One potential drawback of any event loop-based concurrency model in Python is that it naturally divides your code into two colors of functions: synchronous functions, and asynchronous functions. And mixing and matching between the two is painful. Asynchronous libraries and programs (such as Twisted and asyncio) tend to force all other libraries and code in the program to be asynchronous themselves. In the examples above, note that we were practically required to run all of our code inside of a top-level react
or asyncio.run
call. Synchronous libraries (or threading-based concurrency libraries) can feel easier to use from this perspective, because concurrency is opt-in: you can run synchronous functions concurrently, if you want, but the interfaces don't force you to.
Cancellation and timeouts
One of the necessary primitives that all concurrency libraries need to provide is the ability to cancel a thread of execution, for example to correctly handle a timeout in code that itself has spawned multiple additional threads of execution.

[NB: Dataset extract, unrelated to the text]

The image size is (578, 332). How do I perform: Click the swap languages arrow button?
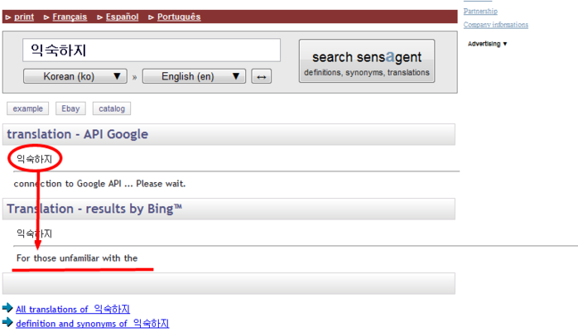pyautogui.click(x=262, y=77)
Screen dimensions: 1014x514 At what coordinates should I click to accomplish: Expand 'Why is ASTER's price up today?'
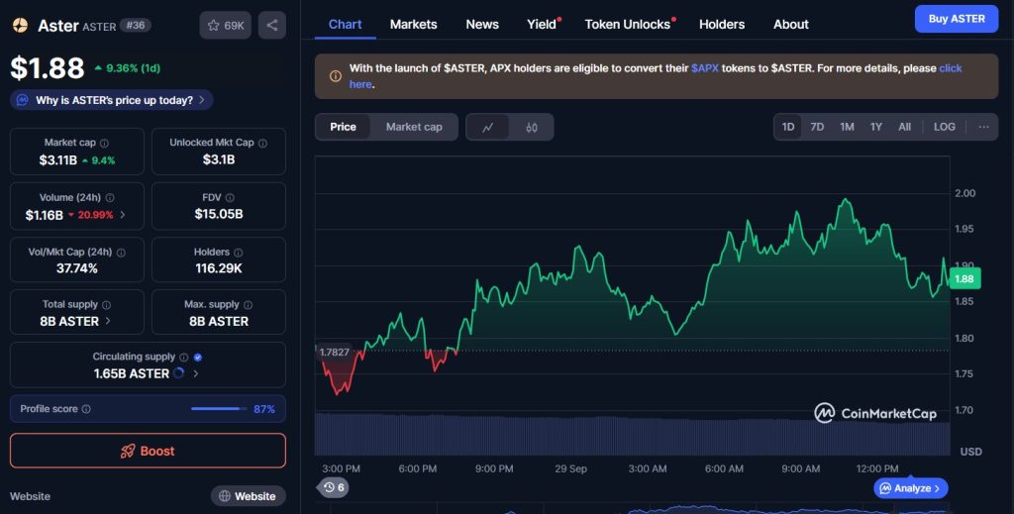tap(111, 100)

Much has been written about cancellation APIs. For a good overview of designing modern cancellation APIs from first principles, see Nathaniel Smith’s Timeouts and cancellation for humans. For an overview of Herb Sutter’s thoughts in 2008 (around the time that C# was first implementing cancellation tokens), see Interrupt Politely. I’ll be referencing these strategies below, so keep this table handy:
For our purposes, let’s consider how each of the examples above handles cancellation via Control-C. The cancellation could come from anywhere — a signal handler, some deeply nested task inside of the program, or a user clicking a “X” on a dialog box in the user interface, to give some examples — but Control-C is easiest to interact with from a terminal.

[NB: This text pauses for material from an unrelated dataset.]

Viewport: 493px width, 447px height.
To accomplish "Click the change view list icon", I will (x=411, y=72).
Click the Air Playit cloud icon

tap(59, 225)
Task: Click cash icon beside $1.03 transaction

Cancellation using vanilla threads
Run the example using the threading
library above a few times and press Control-C once during program execution. What do you notice? You should notice that while a stack trace is printed for a KeyboardInterrupt
, the program doesn’t actually stop, and all three tasks complete. (A similar phenomenon is observable for the ThreadPoolExecutor
version, as well) What's going on?
$ python threading_example.py
doing task1...
doing task2...
^CTraceback (most recent call last):
File "threading_example.py", line 54, in <module>
main()
File "threading_example.py", line 49, in main
run_all_tasks()
File "threading_example.py", line 45, in run_all_tasks
t1.join()
File "/usr/local/lib/python3.7/threading.py", line 1044, in join
self._wait_for_tstate_lock()
File "/usr/local/lib/python3.7/threading.py", line 1060, in _wait_for_tstate_lock
elif lock.acquire(block, timeout):
KeyboardInterrupt
task2 done!
doing task3...
task1 done!
task3 done!
Threads, in Python as in other languages and operating systems, have no innate way to communicate with one another. When the KeyboardInterrupt
happens on the main thread, the background threads running the three tasks happily continue. The reason the program doesn’t immediately exit is because the Python interpreter itself joins with all background (non-daemon) threads on shutdown, even though the KeyboardInterrupt
killed the main Python thread.
So, while Python threads out-of-the-box have no way to cancel, they do ensure that every task gets to run to completion and clean up! This is more like a non-cancellation-strategy, and doesn’t fit on Herb’s table.
Cancellation using vanilla Twisted
As before, run the Twisted example a few times, and Control-C once during execution. What happens? (You may need to pip install twisted
to run the Twisted example. Twisted requires Python >= 3.7.)
$ python twisted_example.py
doing task1...
doing task2...
task2 done!
doing task3...
task1 done!
^C$ python twisted_example.py
doing task1...
doing task2...
^C$
From the looks of it, Twisted is immediately shutting down its event loop when it receives Control-C. No amount of error handling in your task callbacks will save you from this destructive behavior; your tasks are left to be garbage collected by the interpreter. What gives?
Fundamentally, callbacks (Deferred
) are a distinct concept from the reactor
in which work actually happens. They don’t know about each other. There’s no concept of a “task” in Twisted, so when the event loop is told to shut down, it rightfully believes there’s nothing to wait for, and shuts down.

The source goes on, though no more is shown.